Some examples of thoughtful questions to drive conversation within the stay interview include:

 

    What is it that excites you about your role? Why? Do you see opportunities to build more of these areas of excitement or fulfillment into your day? 

    • As a leader, you truly want to understand what motivates the individual and, to use my son’s preschool teacher’s terminology, to understand what “fills each person’s bucket.” The ultimate goal for both parties is mutual gratification and engagement.

     

    Who do you particularly enjoy working with? Why? How can we find more opportunities for you to partner?

    • This could be an internal team member, a partner, or a customer but, again, we are looking for opportunities to drive fulfillment while also benefitting the company. Generally, if someone enjoys who they are interacting with, they will take more care with that person and drive mutual satisfaction.

     

    What roadblocks do you experience that cause frustration? What do you think is the source of the roadblock or frustration?

    • Listen carefully, as this could be a process, a software, or an individual. Further, ask your teammate if they have ideas for removing those roadblocks. This allows an opportunity for the individual to have buy-in and create longer term solutions that drive stickiness to the organization.

     

    What is it that keeps you here? If you were to make a change, what factors would drive your decision making? Why?

    • The answers to these two questions are vitally important because they allow you to better understand what is working, and what is not working within the organization. This could be culture, teammates, leadership, engagement, work life balance, benefits, or remote versus onsite work – but the answers to these questions highlight areas for you, or the organization, to either continue valuing or focus on improving.

     

    As you think about your career over the long term, ultimately where do you see yourself?

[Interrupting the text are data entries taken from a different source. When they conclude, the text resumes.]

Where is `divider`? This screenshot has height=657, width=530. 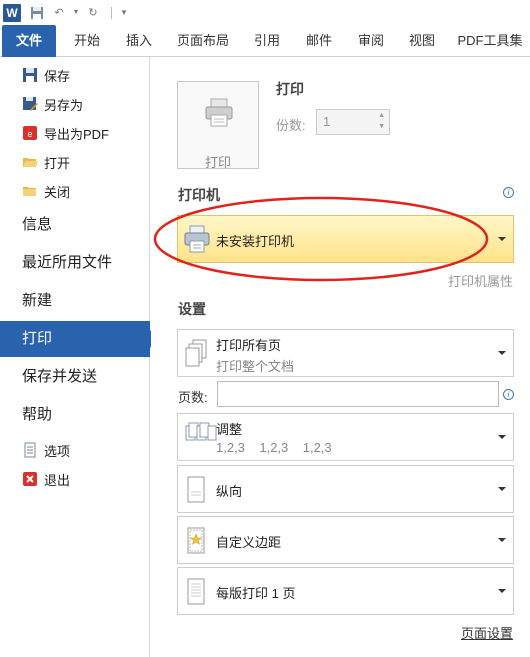 divider is located at coordinates (112, 12).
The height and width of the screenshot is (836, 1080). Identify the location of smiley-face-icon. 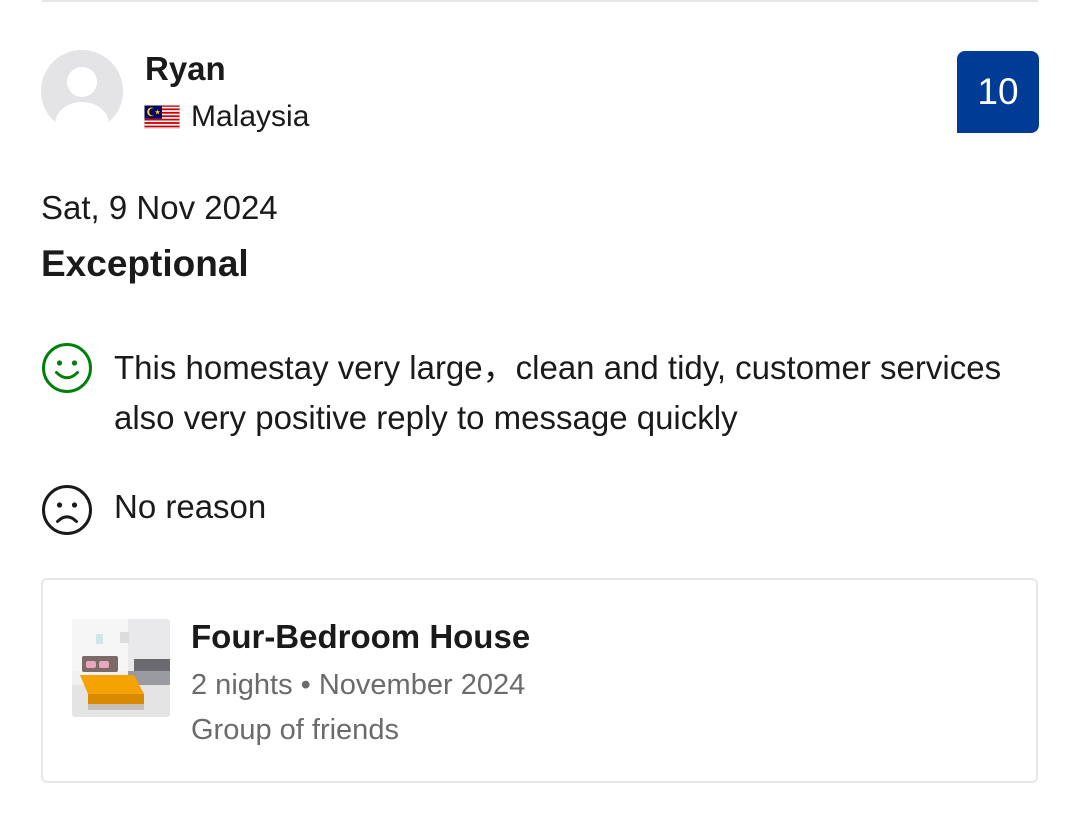
(67, 368).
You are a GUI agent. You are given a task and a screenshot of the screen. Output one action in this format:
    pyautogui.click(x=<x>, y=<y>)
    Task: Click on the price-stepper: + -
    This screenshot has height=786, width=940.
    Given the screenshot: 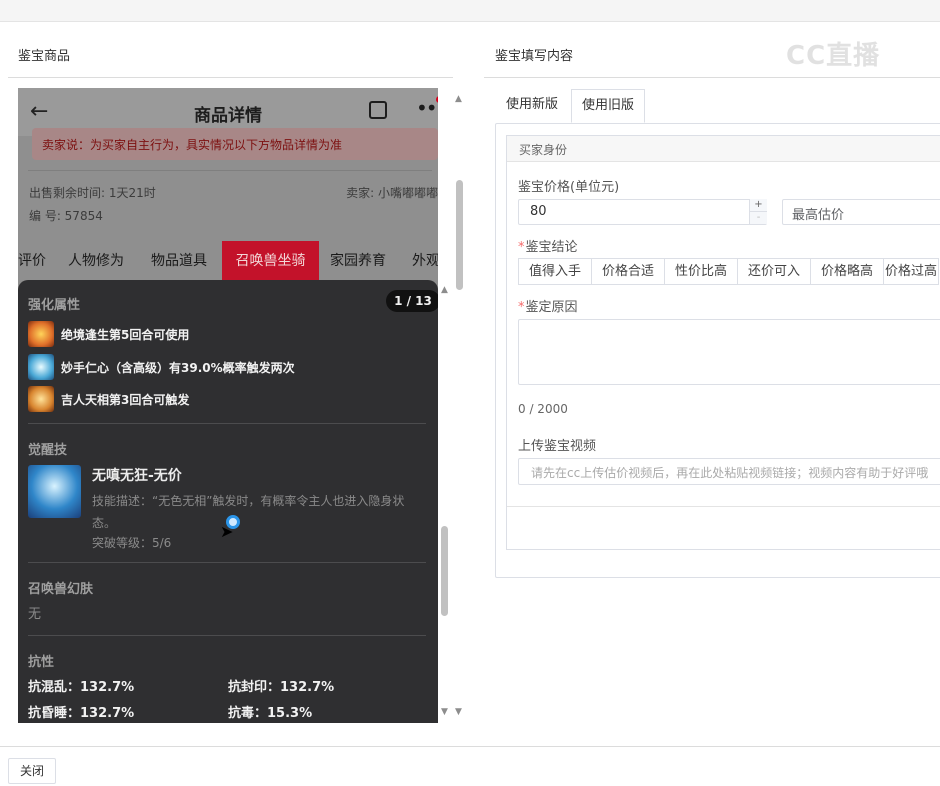 What is the action you would take?
    pyautogui.click(x=758, y=212)
    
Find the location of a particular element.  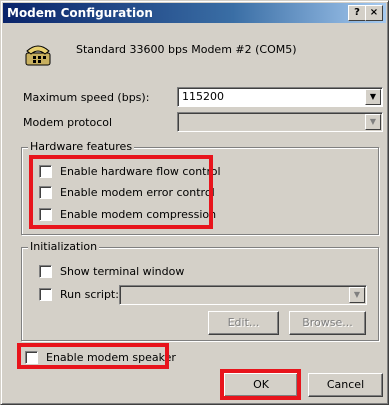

    • As a leader, it is incumbent upon you to listen carefully and understand how you can create opportunities for your team member to get the experience needed to build toward this goal. It may happen with your company, or it may happen with another, but it is more likely to happen with you if your team member sees that you are making an investment in their growth and future development. At the same time, as a leader, it is your responsibility to have honest conversation with your teammate if this goal is not realistic. For instance, in the case of an introvert wanting to pursue a career in sales. Although this specific case is unlikely, the point remains. The Stay Interview is about honest and open discourse.

Long term, stay interviews allow you to connect with your team in a deeper more meaningful way. They allow you to engage in conversations that will build trust, rapport, and allow mutual vulnerability. If you are engaging in these conversations with your most loyal members, you are creating an environment of openness and accountability. Moreover, by engaging in this level of honest discourse, these teammates will be your biggest cheerleaders as you seek to attract and bring on new talent.